What you have to do> Print the stretch of data from the line containing "Screen dimensions: 1000x625" through the line containing "Click blank area", character for character, and nothing else.

Provided records>
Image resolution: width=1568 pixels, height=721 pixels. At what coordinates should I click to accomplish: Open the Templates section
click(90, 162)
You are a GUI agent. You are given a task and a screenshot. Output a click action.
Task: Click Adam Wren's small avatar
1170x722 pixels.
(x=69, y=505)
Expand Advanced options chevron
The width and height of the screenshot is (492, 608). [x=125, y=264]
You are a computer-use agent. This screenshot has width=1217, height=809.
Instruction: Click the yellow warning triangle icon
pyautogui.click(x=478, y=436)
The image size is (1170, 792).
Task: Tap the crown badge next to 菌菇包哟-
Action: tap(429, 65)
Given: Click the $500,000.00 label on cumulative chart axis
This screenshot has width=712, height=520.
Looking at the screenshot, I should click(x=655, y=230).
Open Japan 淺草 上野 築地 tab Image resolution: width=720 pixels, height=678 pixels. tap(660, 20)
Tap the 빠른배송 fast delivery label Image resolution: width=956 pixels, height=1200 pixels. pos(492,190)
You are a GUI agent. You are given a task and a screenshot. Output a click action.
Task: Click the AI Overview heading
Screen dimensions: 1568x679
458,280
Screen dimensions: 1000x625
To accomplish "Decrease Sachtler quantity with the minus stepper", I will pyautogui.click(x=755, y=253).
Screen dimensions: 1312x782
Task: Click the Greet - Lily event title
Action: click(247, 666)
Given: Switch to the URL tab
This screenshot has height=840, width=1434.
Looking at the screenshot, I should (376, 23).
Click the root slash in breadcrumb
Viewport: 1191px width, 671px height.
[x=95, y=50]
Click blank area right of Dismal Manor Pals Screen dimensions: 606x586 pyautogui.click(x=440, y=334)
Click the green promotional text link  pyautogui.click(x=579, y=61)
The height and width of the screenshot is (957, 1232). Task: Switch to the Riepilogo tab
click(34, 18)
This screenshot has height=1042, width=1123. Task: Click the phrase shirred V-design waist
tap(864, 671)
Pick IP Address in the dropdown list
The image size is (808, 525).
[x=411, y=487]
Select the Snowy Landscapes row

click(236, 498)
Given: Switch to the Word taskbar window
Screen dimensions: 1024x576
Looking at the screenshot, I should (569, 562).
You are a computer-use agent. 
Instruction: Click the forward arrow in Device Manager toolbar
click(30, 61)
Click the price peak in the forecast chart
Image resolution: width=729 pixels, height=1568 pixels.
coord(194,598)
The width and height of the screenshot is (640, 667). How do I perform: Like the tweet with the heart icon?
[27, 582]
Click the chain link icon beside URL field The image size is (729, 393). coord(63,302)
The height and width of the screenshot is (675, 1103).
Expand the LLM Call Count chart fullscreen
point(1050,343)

Result>
Screen dimensions: 1000x625
To accomplish "Decrease Sachtler quantity with the minus stepper", I will pyautogui.click(x=755, y=253).
Screen dimensions: 1312x782
Task: Click the Greet - Lily event title
Action: click(247, 666)
Given: Switch to the URL tab
This screenshot has height=840, width=1434.
Looking at the screenshot, I should (376, 23).
Click the root slash in breadcrumb
Viewport: 1191px width, 671px height.
[x=95, y=50]
Click blank area right of Dismal Manor Pals Screen dimensions: 606x586 pyautogui.click(x=440, y=334)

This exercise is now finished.